Using non-invasive brain imaging, Elizabeth Chrastil of UC Irvine and Emily G. Jacobs of UC Santa Barbara and their colleagues investigated the structural changes to the brain of one woman from before pregnancy through to postpartum, totaling more than two years of study.
(It is worth pausing at the outset to acknowledge the depth of commitment that this kind of study required from both the researchers and the subject. Any number of life changes and decisions for both parties would surely need to have been weighed against the trajectory of the study. This level of dedication is also highly relevant to recent cuts to federal science funding, especially sex-specific science.
The great enemy of progress is uncertainty, and the opportunity costs to future breakthroughs are likely to be significant. I, for one, am thankful that Chrastil, Jacobs, and colleagues began their study when they did.)
The subject of the study underwent in vitro fertilization, so pregnancy status was known throughout the study. Her brain was imaged in 26 separate scans using magnetic resonance imaging.
Anyone who has ever had an MRI scan might be thinking now that this would be pretty unpleasant, and they would be right. Scanning is an hours-long process of immobility and deafening noise that often triggers loneliness, boredom, and claustrophobia. Now imagine doing this 26 times—while pregnant. I have only done it once, not pregnant, and that was quite enough for me.
The researchers used anatomical and diffusion spectrum imaging to study brain structure. Examination of anatomical structure showed a dramatic loss of gray matter volume over the course of pregnancy. Gray matter contains most of the cellular machinery of neurons, including nuclei, dendrites, and most of the neuron’s organelles, as well as cells that support neurons (glia). The reduction in volume was observed in almost all parts of the brain, including nearly all of the cortex, as well as subcortical structures like the thalamus, hypothalamus, and hippocampus.
What cellular parts of the gray matter were being lost was not determined—most likely, it was not simply due to mass cell death but rather to small changes within billions of neurons that together altered gray matter volume in major ways.
In contrast, the subject’s white matter—long axons connecting brain regions within and across brain hemispheres—showed increases. The researchers applied a technique called quantitative anisotropy to the imaging data. This analysis measures asymmetries in the flow of water molecules along axons to gauge the length and thickness of the white matter tracts.
Though this method does not give as clear an indication of the absolute amount of brain volume change, it did show strong relationships over time. White matter connectivity strength followed pregnancy hormone levels in many parts of the brain.
What Can This Study Tell Us About Pregnancy and the Brain?

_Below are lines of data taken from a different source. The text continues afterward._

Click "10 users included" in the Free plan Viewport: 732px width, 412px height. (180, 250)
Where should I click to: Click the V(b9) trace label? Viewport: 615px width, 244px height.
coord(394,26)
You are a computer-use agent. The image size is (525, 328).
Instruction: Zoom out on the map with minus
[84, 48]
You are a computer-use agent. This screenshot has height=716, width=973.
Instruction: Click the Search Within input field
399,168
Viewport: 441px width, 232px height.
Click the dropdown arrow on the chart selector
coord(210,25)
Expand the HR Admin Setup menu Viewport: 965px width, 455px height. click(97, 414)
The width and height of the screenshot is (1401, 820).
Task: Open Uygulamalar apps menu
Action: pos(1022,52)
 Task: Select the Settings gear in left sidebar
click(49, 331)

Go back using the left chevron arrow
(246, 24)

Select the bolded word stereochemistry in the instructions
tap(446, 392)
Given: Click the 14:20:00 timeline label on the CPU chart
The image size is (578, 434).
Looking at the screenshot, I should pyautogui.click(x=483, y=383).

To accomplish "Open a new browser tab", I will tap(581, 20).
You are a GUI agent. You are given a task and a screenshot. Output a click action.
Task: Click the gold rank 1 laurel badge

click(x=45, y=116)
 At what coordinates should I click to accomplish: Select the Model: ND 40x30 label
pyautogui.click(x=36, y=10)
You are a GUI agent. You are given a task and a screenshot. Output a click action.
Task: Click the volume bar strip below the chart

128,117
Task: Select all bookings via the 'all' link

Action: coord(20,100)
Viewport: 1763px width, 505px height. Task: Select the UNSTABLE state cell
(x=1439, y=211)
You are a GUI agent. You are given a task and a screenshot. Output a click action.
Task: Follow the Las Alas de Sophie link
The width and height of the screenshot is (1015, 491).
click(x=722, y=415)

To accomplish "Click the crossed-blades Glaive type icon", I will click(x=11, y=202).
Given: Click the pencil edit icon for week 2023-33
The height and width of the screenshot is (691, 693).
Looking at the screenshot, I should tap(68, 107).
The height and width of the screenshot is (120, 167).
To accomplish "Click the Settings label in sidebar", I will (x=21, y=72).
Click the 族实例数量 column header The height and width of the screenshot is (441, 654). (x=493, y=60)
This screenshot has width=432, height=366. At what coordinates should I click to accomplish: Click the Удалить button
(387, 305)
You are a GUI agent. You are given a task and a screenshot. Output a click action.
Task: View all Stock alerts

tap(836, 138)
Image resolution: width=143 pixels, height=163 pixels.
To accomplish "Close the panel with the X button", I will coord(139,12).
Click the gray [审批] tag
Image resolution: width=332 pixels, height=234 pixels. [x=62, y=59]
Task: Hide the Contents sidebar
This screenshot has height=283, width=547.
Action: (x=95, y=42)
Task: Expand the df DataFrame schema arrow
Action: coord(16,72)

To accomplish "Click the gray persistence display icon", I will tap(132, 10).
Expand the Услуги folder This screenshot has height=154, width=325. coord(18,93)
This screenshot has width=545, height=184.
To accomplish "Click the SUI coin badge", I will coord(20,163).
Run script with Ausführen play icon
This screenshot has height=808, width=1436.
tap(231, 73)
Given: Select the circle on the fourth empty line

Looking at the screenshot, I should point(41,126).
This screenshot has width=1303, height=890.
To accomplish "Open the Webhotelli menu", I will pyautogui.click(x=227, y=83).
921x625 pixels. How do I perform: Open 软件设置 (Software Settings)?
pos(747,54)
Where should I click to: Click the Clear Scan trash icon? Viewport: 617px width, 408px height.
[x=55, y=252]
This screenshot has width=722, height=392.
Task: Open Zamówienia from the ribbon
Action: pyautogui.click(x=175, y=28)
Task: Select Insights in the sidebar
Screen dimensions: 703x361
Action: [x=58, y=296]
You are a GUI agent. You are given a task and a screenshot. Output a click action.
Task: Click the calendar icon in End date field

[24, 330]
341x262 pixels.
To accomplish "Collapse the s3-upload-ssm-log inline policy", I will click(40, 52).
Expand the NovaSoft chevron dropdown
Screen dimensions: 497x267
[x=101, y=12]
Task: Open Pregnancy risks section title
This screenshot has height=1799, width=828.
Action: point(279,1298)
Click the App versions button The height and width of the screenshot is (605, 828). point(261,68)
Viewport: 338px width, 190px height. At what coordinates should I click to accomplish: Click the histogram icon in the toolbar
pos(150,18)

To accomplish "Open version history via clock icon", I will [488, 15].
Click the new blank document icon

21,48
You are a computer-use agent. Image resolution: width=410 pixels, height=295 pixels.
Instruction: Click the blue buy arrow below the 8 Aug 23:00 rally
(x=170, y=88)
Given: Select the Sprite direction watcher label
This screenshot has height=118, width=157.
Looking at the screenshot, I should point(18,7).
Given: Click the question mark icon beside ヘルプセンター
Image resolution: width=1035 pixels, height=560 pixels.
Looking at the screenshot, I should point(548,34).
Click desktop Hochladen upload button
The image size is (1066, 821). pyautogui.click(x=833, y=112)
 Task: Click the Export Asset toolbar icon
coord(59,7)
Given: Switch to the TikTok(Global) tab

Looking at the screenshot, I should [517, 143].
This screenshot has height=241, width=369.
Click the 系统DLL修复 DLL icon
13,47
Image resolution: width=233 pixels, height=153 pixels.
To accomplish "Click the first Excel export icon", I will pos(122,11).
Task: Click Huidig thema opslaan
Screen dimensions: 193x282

The results of this study are so novel and unique that it is not yet clear what to make of them. On top of this, we still mostly lack an understanding of the importance of changes in the gross structure of the brain in people who aren’t pregnant, as well as in terms of sex. Brain imaging studies of this kind involve a generous amount of inference based on ambiguous data, especially for white matter measures. The tradeoff for non-invasiveness is a lack of precision.
Precise and comprehensive invasive studies of white matter connectivity in mice (Oh et al., 2014) and monkeys (Markov et al., 2014) are composed of data combined from a few dozen individuals. Neither of these landmark studies factored in the role of sex: Oh et al. (2014) only studied male mice, and Markov et al. (2014) didn’t report the sex of the 28 monkeys they studied. (Somehow, this fact had previously escaped my notice despite often employing both of these valuable datasets in my own research.)
If nothing else, the work of Chrastil, Jacobs, and colleagues points the way toward a future of discovery through highly ambitious and mold-breaking approaches to brain science. Let’s hope the scientific community—as well as funding agencies and society at large—recognize this opportunity and redouble its support for it.